Why Slow Marketing?
It didn’t start with a strategy. It began with a summer.
In 2015, my family planted rows of berries on a quiet piece of land in the Ukrainian countryside. That was the beginning of what would become our family’s eco-farm—a place where everything grows slowly, with sun, soil, and soul.
When I joined, I brought an idea that wasn’t on the original map: what if people could come and pick berries themselves? That’s how Shchedri Lany was born — a warm, cozy, cottage-inspired space where families could wander between bushes, children could run barefoot, and berries were eaten straight from the branches. We didn’t need ads. People came — and then they came back, again and again.

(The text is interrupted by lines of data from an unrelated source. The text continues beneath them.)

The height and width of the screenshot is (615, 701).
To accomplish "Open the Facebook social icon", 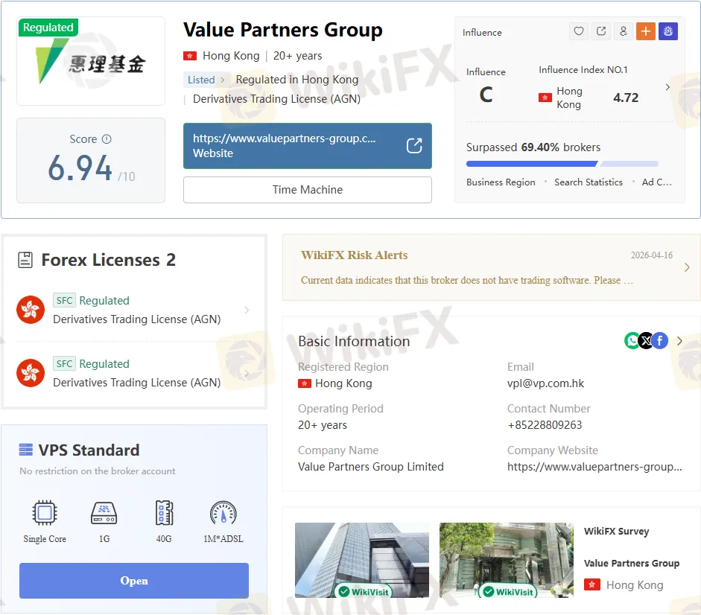I will click(660, 341).
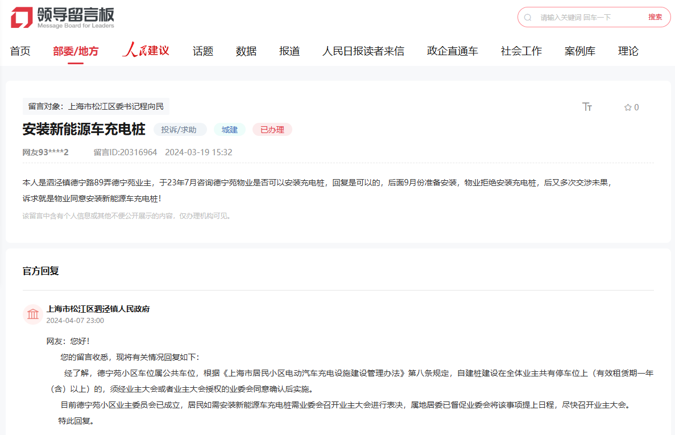Click the Tt font size icon
The image size is (675, 435).
coord(587,107)
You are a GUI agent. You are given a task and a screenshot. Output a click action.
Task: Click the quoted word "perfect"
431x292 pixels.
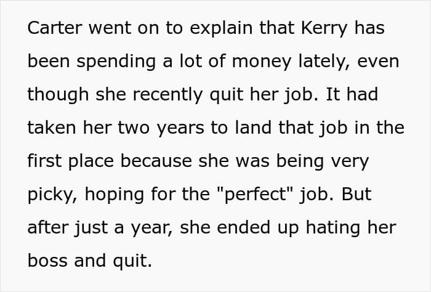[x=256, y=195]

That first summer changed me.
Without even realizing it, I was shaping a new kind of marketing: intuitive, sensory, slow. I created all the visuals, the captions, the tone — gentle, nostalgic, and simple. Like the feeling of being at your grandparents’ house before school starts, with nowhere to rush and everything to feel.
Then came lavender. My mom planted it for herself, just a small field. But the visitors found it. Photographers. Families. Dreamers. It became a destination. And from that same field, a new brand blossomed: Lovellié.

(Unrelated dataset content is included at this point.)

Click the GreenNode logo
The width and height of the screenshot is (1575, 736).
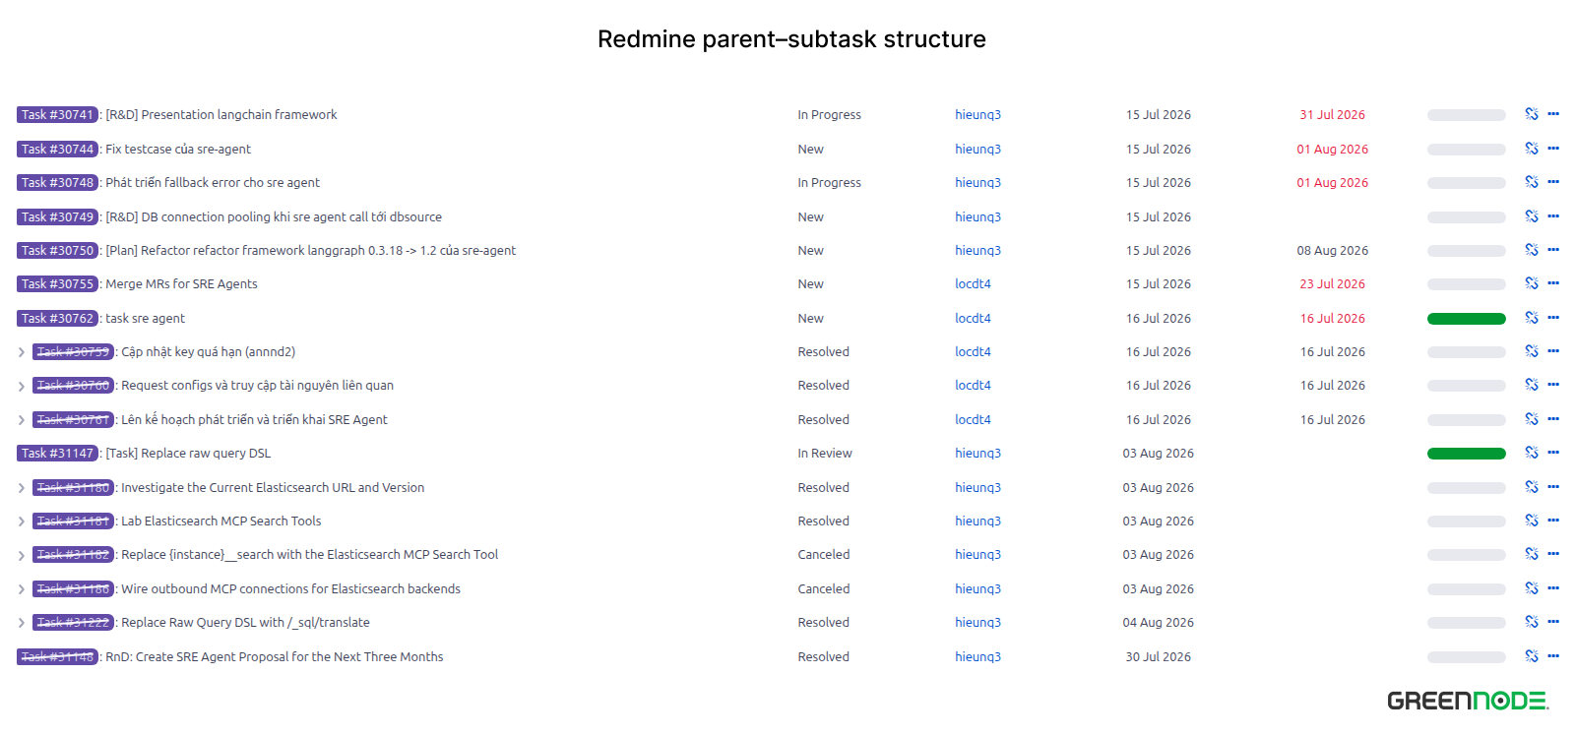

Lovellié was not about summer berries anymore. It was about self-care, softness, and ritual. Lavender hair care is made from that same land, hand-picked, natural, and vegan. The tone was different: elegant, sensual, serene. It felt like a bath at the end of a long day, not a barefoot morning in the sun. Still slow. Still true. But deeper.

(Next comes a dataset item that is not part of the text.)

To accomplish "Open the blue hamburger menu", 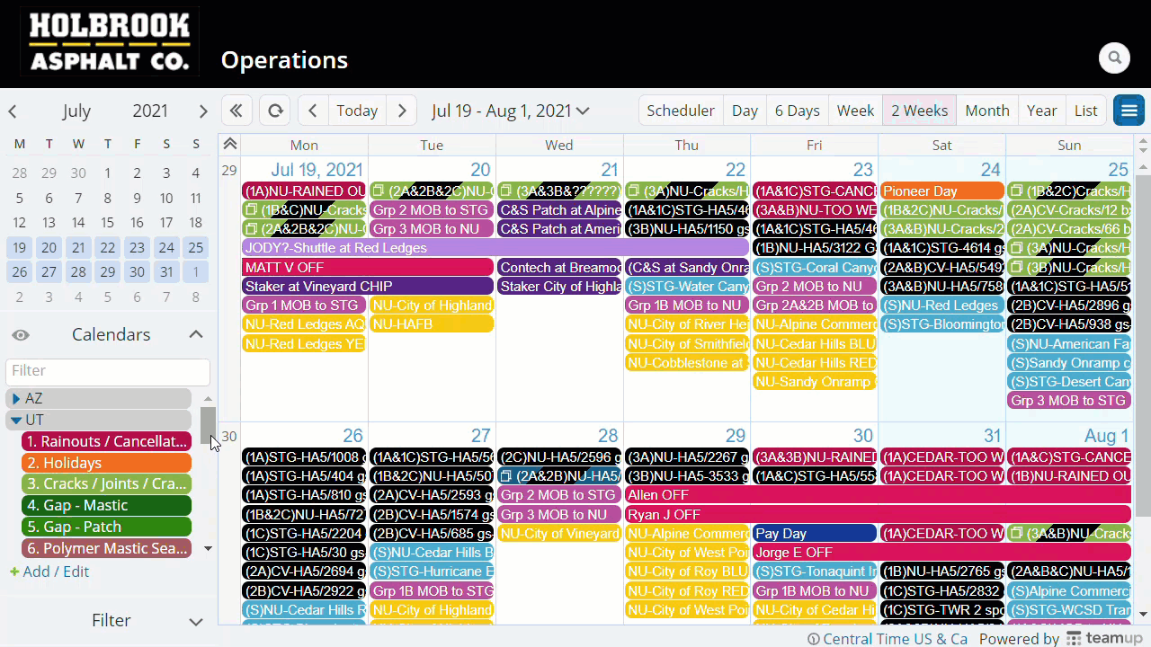I will 1129,111.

By the third summer, we weren’t just inviting people to pick berries. We were inviting them to stay. Two cozy cabins, a swimming pool, a sauna, rest zones — a place to spend a weekend in stillness. Walks through the lavender field. Picnics under the sky. Fires, stars, and stories.
And that’s when it clicked.
I wasn’t just making posts. I was building atmospheres. Emotions. The spaces people remembered. When I started handing over parts of the business to SMMs, designers, and even my mother, I had to organize everything I’d done intuitively. And suddenly, I saw the shape of it.
It had a name. Emotional branding. Slow marketing. Quiet strategy.
This is how Aura Brand Lab was born. From the same fields, but with a wider mission. To help other founders, makers, and brands who want to speak not louder, but softer.
Who doesn’t want to chase attention, but hold presence.
Who don’t want to just sell a product, but build a world.
So why slow marketing? Because speed was never the point.
Because beauty, meaning, and trust take time.
Because every soulful, aesthetic, feminine brand deserves a strategy that feels like home.